Yes, mayo egg nog is a real thing, making its debut at a New York cocktail bar.

Mayo has got to be the most divisive condiment in existence. The fatty white mixture of eggs, oil, and vinegar is the ultimate flavor enhancer for some, yet is absolutely repulsive to others. I lie somewhere in the middle. A thin layer of mayo on a sandwich is fine, but dipping fries into a cup of it? Bring me a barf bag.


What about something a bit less conventional? Hellmann's has teamed up with Muddling Memories, a Brooklyn hospitality group led by mixologist Cody Goldstein, to introduce the world to mayo-nog. (Not a mayonegg—sorry, Arrested Development fans.) It's a frozen egg nog recipe, only the egg has been replaced with, you guessed it, mayonnaise.

My initial reaction: ew. The thought of drinking mayo makes my stomach turn. It also, at first blush, doesn't seem like an appropriate egg substitute in egg nog, given that mayo contains a lot more oil than it does eggs. And on top of that, who the hell puts mayo in a dessert?

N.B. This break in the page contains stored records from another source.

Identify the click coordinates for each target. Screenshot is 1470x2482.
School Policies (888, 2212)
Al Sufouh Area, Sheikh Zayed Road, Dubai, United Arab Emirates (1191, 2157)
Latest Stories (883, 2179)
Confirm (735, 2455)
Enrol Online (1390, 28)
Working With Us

Well, apparently the answer to that question is: lots of people. This chocolate cupcake recipe comes from The Mayonnaise Cookbook, an encyclopedia of 50 recipes starring the controversial condiment. And as the author points out, mayo is just eggs and oil—two ingredients that you incorporate into cake batter anyway. It also seems to be common knowledge among Midwesterners that Chicago staple Portillo's adds mayo to its famously moist chocolate cake.


All right, so I guess I could see mayo cake being good, but I'm still on the fence about mayo-nog. I don't even really like drinking milk, and this recipe, which is included in the Instagram post, has milk and heavy cream and a quarter cup of mayo. (Have some laxatives handy.) However, the Hellmann's nog also has a shot and a half each of rum, apple brandy, and cognac, which just might leave the consumer too buzzed to worry about any impending intestinal traffic jam. Ultimately, the richness of the drink is what I see as its biggest deterrent. It's something I—along with many others, I'm sure—would take two sips of and be unable to drink the rest.

Luckily for my curiosity (but unluckily for my intestines), I can do just that: Until December 15, the buzzworthy concoction will be available at Amy Fontaine's, a cocktail bar in New York City. With the bar just a 15-minute walk from the UN, perhaps the drink will become the hot new American staple that ambassadors introduce to foreign dignitaries. After all, what's more American than a drink loaded with Hellmann's?